#### GOAL:
Reproduce verbatim the items starting at the line containing "Click the Get Started button" and ending with the last of the items. Leave the pictures out.

A block of data
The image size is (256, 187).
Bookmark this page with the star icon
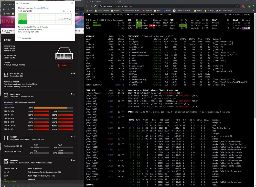coord(238,6)
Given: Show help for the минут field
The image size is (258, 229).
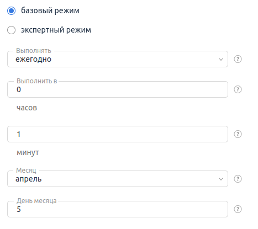Looking at the screenshot, I should coord(238,134).
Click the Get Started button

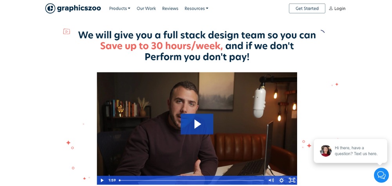[x=307, y=9]
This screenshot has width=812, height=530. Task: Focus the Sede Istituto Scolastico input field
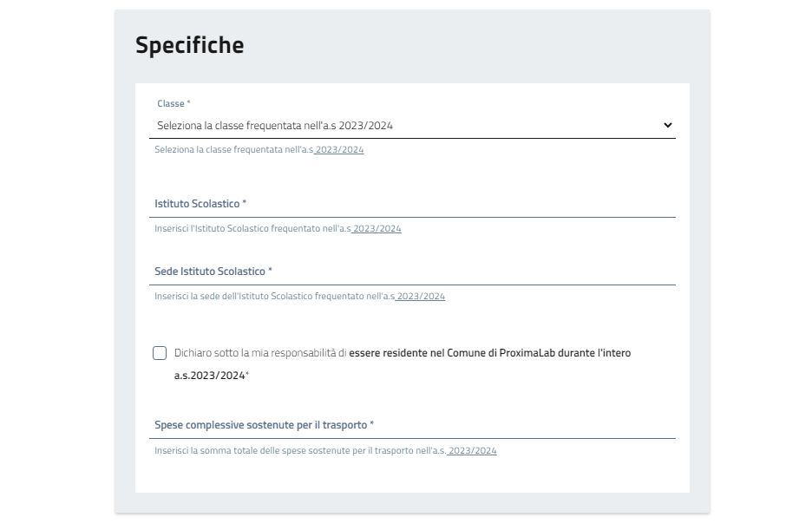click(415, 272)
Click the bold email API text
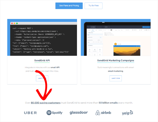Viewport: 158px width, 122px height. (x=55, y=67)
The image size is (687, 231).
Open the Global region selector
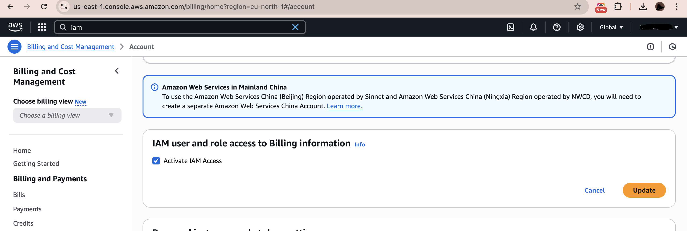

#### EXERCISE RESULT:
Click the Get Started button

[x=307, y=9]
This screenshot has width=812, height=530. Task: Focus the Sede Istituto Scolastico input field
click(415, 272)
Click the bold email API text
Viewport: 158px width, 122px height. (x=55, y=67)
The image size is (687, 231).
Open the Global region selector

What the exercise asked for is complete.